WRITTEN EXERCISE: Please repeat every line of the listing below word for word, leaving out the pictures.

EXTRACTED MATERIAL:
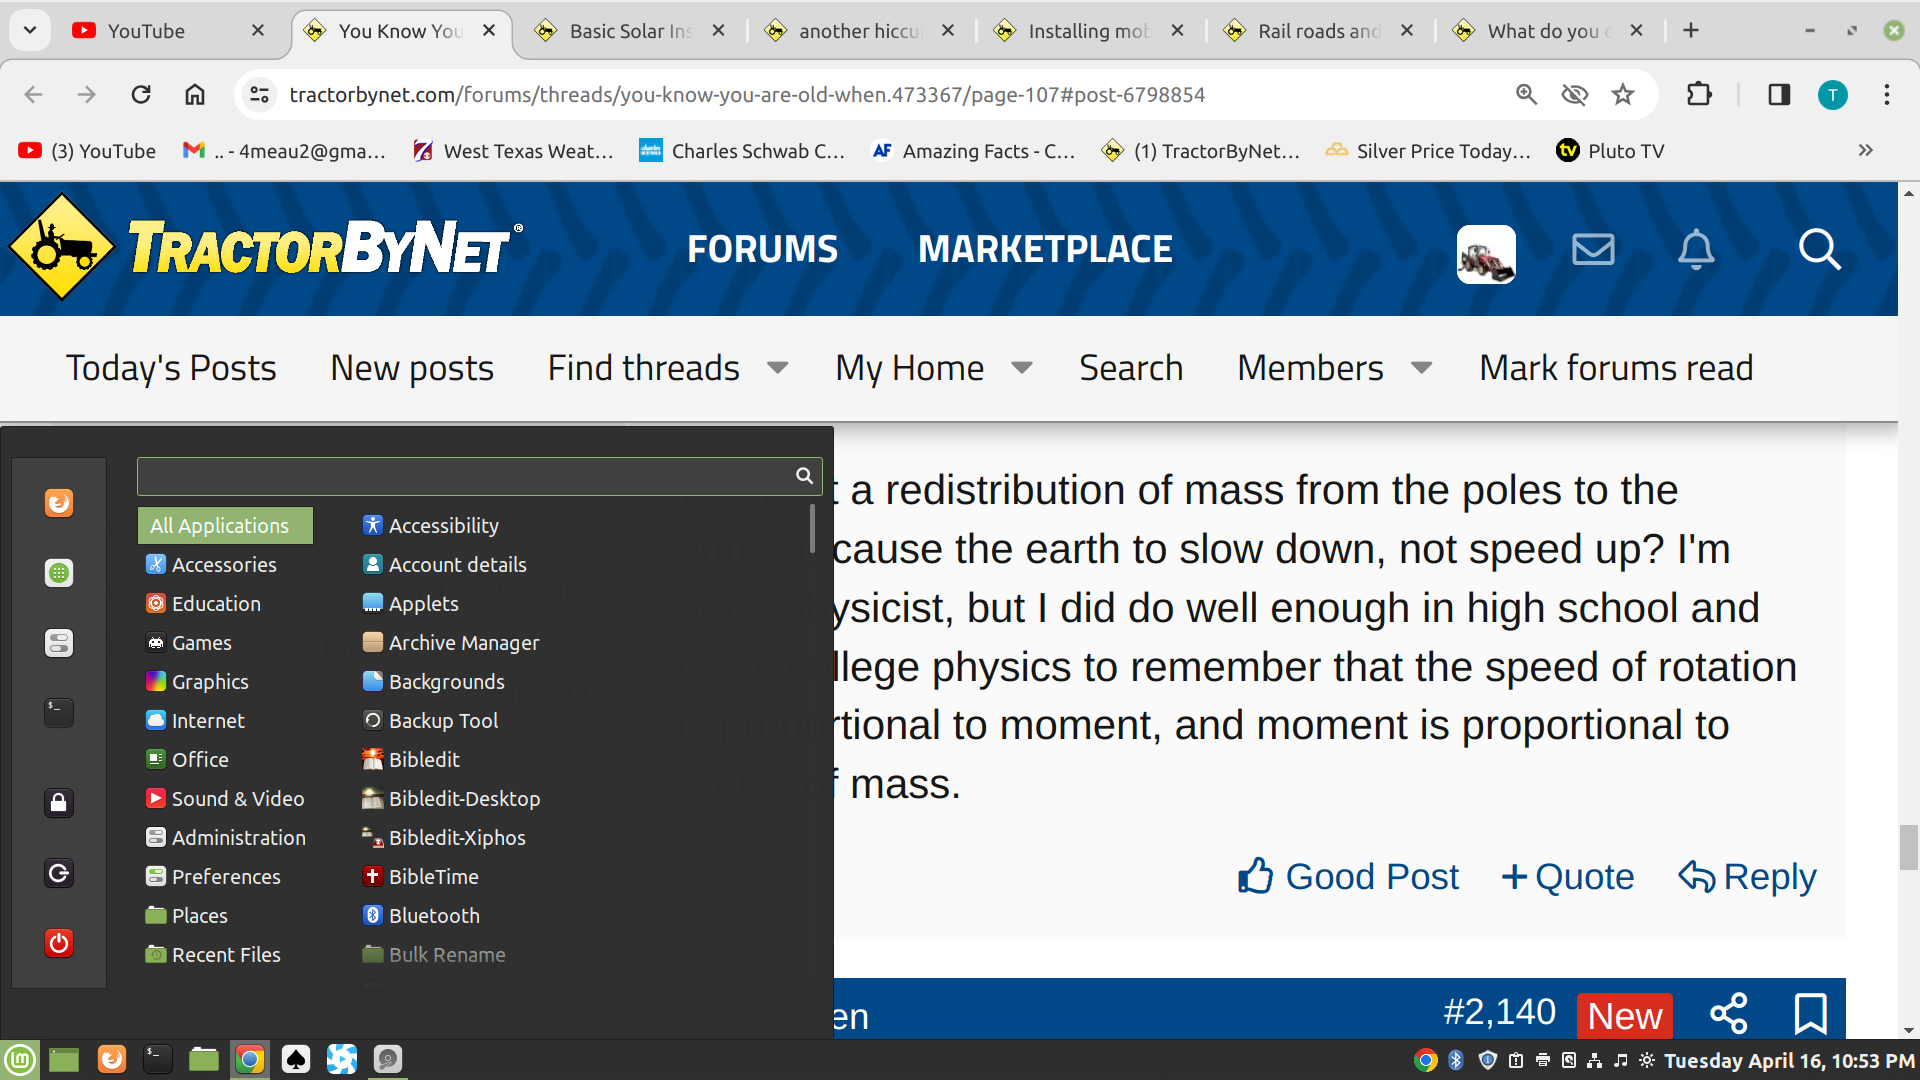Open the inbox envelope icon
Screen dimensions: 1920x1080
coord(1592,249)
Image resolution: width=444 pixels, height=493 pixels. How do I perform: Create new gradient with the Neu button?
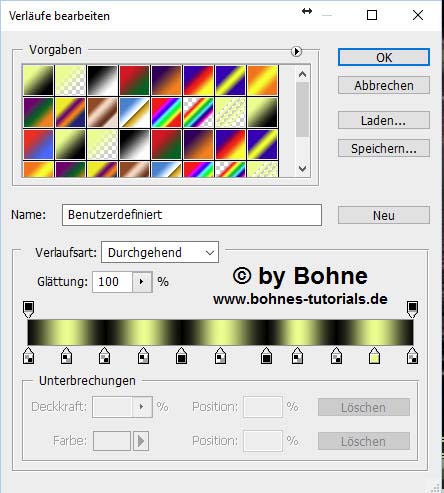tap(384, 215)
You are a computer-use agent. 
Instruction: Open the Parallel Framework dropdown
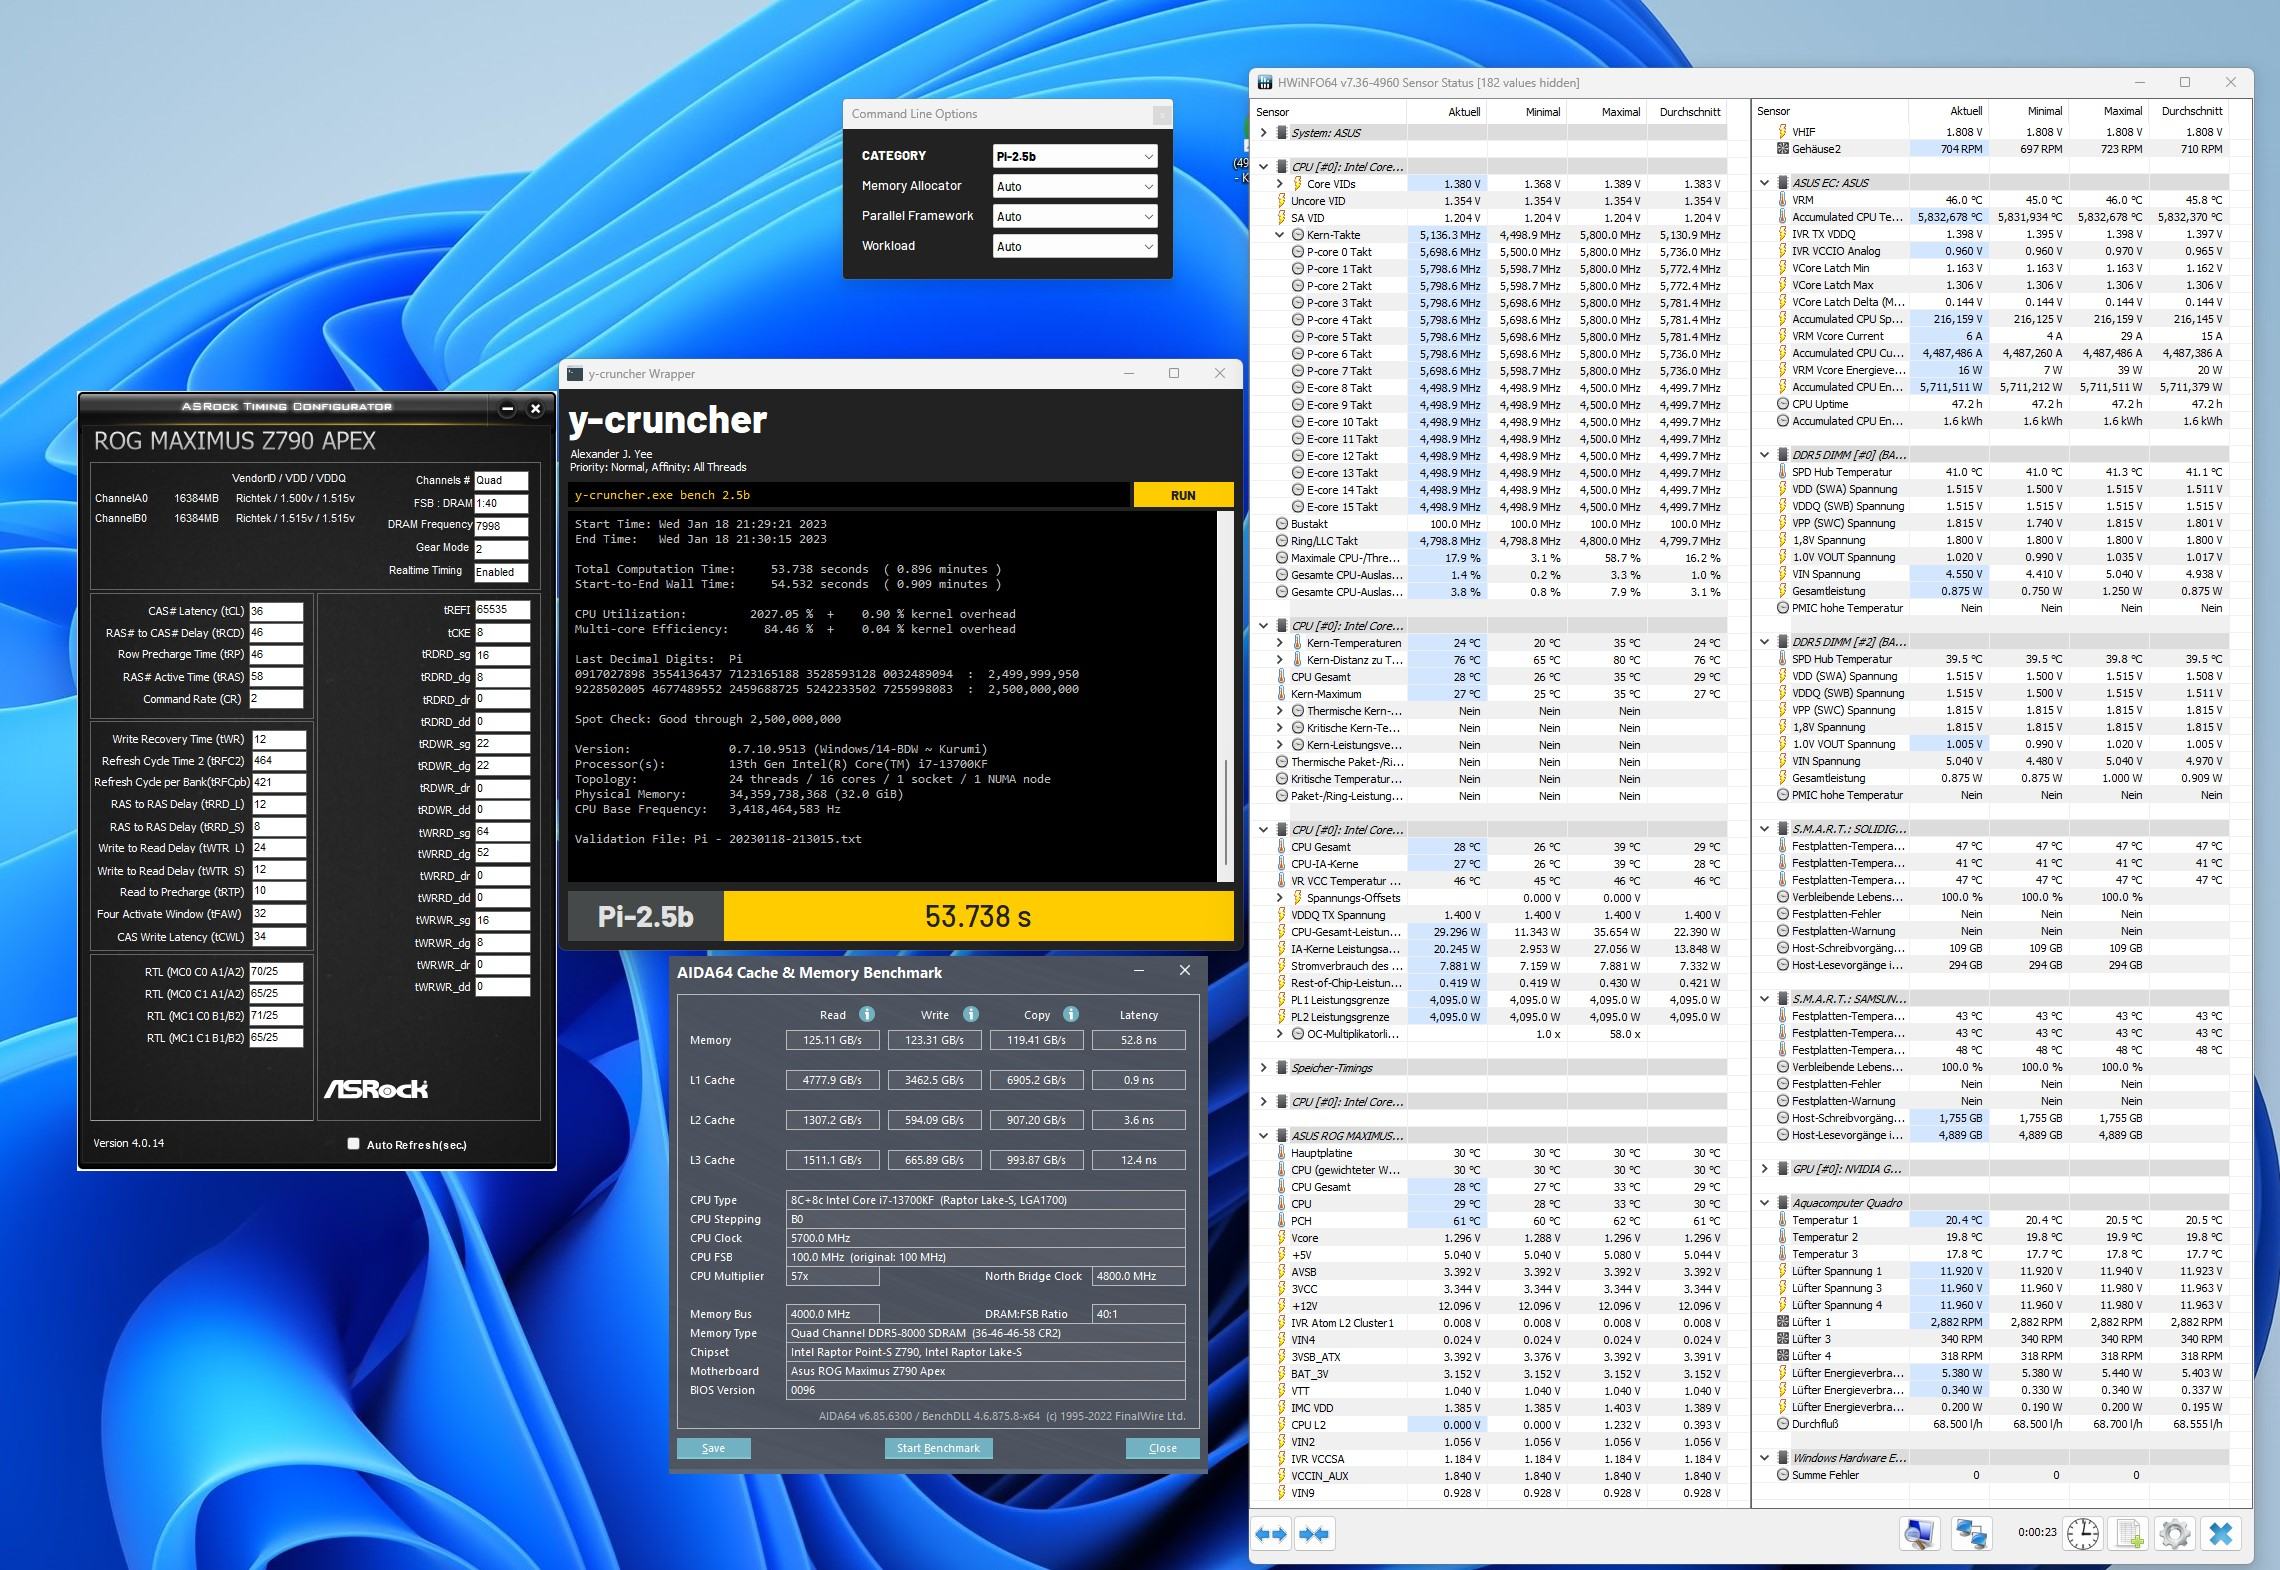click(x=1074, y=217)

RESPONSE:
Open the inbox envelope icon
Screen dimensions: 1920x1080
coord(1592,249)
Image resolution: width=444 pixels, height=493 pixels. How do I perform: Create new gradient with the Neu button?
tap(384, 215)
You are a computer-use agent. 
Instruction: Open the Parallel Framework dropdown
click(x=1074, y=217)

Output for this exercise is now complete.